Su quel treno incontra Lucia, verde dagli occhi agli accessori, che, guarda
caso il Caso, legge un libro di quel temuto e detestato Bovi e finisce per
diventare l’amante del presunto tradito. E al mare d’inverno alloggerà in una
pensione a conduzione familiare frequentata da imprenditori o commessi
viaggiatori che ogni sera raccontano a turno una storia. È la stura alla
fantasia intrecciata a un’erudizione d’altri tempi che caratterizza l’autore.
Che con
mano ferma – scrive a mano poi travasa non senza evoluzioni nel computer -,
strattona il lettore medio in una caleidoscopica avventura che lo porterà a
vedere cose mai viste né sentite.
Forte di
una cultura enciclopedica, Germano Zampa inventa e resuscita intrecci da
lasciare a bocca aperta.
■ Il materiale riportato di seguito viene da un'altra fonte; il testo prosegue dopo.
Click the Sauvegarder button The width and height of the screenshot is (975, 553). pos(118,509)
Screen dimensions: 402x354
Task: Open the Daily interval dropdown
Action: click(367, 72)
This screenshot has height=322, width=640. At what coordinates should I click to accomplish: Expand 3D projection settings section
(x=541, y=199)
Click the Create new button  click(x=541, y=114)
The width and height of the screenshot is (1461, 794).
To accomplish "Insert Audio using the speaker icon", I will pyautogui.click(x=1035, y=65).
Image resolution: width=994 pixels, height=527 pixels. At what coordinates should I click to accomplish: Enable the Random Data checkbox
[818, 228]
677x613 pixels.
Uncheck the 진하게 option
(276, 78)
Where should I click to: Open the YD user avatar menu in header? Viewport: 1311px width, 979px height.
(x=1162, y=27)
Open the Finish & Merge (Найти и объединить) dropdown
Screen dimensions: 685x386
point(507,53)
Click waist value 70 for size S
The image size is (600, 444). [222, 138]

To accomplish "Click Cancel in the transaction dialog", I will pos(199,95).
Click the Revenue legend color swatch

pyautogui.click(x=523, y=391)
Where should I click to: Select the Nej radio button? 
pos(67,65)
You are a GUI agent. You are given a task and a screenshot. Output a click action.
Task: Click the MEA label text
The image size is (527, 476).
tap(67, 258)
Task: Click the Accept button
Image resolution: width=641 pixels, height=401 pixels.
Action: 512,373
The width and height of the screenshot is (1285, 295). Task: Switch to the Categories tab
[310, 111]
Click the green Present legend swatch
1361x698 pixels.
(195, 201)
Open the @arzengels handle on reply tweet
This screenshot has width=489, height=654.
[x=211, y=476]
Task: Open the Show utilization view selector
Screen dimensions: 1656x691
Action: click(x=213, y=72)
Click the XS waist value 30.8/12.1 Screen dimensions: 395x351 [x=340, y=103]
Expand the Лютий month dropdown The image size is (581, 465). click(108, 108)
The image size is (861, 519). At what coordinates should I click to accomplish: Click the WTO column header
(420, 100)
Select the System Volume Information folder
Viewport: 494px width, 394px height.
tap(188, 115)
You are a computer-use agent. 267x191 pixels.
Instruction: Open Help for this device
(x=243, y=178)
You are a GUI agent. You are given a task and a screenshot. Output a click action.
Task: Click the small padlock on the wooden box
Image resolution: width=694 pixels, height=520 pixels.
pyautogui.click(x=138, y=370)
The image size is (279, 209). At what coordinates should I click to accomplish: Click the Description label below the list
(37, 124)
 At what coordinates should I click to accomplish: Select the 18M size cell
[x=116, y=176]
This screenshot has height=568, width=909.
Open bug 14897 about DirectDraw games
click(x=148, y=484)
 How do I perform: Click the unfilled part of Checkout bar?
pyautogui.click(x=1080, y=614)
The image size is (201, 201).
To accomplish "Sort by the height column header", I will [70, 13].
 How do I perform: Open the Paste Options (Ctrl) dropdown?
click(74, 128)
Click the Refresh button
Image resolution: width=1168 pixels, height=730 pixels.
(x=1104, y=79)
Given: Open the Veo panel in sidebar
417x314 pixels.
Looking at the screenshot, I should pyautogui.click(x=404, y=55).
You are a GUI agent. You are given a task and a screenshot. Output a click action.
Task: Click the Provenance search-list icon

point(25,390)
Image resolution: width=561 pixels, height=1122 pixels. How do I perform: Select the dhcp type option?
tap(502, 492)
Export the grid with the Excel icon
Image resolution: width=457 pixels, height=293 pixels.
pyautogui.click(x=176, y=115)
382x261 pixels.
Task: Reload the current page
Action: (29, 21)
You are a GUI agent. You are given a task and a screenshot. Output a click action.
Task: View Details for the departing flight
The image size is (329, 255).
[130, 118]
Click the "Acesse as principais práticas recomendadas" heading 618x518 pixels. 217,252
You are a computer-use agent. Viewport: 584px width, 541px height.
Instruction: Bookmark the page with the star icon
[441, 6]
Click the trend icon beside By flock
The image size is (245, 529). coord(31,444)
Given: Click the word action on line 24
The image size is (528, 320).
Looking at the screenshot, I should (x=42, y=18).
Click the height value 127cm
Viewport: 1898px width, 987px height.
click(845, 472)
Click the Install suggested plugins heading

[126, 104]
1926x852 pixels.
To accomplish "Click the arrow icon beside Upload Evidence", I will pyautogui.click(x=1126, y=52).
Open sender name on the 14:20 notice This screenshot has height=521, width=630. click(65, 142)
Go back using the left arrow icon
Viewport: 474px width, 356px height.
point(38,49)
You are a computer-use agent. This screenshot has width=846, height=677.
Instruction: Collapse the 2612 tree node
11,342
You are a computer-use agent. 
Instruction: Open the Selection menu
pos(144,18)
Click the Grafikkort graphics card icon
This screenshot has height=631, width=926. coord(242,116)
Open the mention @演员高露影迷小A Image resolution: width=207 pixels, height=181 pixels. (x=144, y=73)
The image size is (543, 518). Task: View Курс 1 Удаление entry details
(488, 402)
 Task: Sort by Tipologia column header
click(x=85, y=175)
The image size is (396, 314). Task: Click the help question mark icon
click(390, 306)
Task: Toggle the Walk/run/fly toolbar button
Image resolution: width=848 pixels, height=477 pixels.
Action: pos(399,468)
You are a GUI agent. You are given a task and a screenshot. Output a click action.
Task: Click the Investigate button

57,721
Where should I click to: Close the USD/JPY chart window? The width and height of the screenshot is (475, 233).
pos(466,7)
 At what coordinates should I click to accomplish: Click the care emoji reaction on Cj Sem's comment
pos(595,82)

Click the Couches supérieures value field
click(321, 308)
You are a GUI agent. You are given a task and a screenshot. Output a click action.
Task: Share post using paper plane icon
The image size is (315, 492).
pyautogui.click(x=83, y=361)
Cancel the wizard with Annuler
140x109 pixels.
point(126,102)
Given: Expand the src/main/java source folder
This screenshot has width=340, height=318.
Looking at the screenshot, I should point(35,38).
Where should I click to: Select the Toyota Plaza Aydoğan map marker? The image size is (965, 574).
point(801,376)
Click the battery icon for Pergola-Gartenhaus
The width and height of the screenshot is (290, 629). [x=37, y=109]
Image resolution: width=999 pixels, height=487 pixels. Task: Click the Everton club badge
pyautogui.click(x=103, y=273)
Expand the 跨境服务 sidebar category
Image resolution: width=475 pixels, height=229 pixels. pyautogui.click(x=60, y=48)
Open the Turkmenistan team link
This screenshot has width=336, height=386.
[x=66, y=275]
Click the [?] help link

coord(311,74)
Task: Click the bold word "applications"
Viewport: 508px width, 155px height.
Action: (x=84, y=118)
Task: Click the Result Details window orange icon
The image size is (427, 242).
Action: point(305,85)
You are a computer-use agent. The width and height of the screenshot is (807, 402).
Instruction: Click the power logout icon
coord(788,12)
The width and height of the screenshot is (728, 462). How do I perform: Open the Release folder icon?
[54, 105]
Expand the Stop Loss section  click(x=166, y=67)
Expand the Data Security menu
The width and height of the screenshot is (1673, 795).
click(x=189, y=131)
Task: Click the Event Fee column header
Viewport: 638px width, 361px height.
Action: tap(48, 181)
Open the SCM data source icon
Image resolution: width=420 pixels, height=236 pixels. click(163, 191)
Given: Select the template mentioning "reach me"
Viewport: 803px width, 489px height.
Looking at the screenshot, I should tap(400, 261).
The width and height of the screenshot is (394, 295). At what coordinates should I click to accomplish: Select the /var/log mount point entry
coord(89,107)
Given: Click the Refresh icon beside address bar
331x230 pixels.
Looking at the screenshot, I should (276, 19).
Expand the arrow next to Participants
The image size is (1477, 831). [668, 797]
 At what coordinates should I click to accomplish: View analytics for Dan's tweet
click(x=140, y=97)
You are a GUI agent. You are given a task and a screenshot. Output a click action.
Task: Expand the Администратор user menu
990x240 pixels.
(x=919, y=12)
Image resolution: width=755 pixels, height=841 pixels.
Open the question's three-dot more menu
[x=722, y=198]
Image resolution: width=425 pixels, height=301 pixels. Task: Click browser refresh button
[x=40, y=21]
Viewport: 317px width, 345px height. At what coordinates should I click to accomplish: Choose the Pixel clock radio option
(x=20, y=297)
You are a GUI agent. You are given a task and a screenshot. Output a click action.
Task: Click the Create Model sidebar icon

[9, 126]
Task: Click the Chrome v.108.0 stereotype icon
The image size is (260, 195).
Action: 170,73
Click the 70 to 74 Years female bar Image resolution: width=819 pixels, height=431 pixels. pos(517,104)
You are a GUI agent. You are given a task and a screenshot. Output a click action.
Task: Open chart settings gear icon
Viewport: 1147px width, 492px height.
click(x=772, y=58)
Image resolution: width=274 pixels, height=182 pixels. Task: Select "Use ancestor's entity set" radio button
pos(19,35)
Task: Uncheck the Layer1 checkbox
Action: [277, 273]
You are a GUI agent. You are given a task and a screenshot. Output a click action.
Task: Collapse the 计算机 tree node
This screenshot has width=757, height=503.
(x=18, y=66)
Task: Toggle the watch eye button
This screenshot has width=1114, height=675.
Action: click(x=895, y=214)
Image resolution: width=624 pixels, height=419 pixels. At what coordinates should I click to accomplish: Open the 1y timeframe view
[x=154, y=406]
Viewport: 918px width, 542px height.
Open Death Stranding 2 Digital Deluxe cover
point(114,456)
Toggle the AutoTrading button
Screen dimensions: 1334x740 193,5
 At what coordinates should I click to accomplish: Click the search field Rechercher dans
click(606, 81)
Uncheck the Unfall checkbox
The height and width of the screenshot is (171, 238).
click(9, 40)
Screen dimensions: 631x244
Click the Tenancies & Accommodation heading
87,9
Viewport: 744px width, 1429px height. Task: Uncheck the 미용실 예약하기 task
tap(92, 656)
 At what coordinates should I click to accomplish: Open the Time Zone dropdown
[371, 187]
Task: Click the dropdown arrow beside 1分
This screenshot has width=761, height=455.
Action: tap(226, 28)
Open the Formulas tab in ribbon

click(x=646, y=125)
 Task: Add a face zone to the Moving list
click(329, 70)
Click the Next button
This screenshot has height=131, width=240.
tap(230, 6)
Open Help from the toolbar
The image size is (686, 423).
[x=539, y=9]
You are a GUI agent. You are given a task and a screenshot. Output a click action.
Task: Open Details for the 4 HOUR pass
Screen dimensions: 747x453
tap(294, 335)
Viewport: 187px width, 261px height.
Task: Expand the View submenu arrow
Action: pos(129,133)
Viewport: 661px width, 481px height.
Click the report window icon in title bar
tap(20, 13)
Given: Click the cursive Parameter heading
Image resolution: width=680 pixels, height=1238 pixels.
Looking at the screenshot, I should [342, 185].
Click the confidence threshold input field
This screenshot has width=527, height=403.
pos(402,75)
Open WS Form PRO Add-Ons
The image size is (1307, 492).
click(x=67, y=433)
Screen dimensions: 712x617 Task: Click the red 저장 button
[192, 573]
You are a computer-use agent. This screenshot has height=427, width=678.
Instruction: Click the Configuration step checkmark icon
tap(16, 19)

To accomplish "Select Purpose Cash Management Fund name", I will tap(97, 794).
Fortissimo di un coraggio che sfida morfemi e fonemi,
racconta di teste che parlano, improbabili abati Faria, Dei e Dee che si
contendono poveri mortali, destini da esiliati, morti resuscitati, recupera
Sinbad il marinaio e Dio in persona, anzi in salopette intento a un Giudizio
Universale poco etico che consiste nel mandare all’Inferno chi viene colpito
dai torsoli di mela che sputacchia apparentemente a casaccio.
Insomma
un profluvio visionario e sonoro che rimanda all’eccezionalità di Gadda e
Manganelli. Eccezionalità non smentita da un finale senza finale, previo, il
non finale, di omaggi sparsi finanche a La Terrazza di Ettore Scola.
Scritto
in vent’anni, nei ritagli che il tempo da medico gli lasciava, La Luce e la
Notte è un libro insolito nel panorama nostrano linguisticamente omologato
dei libri a tavolino cui l’autore dedica parole sacrosante.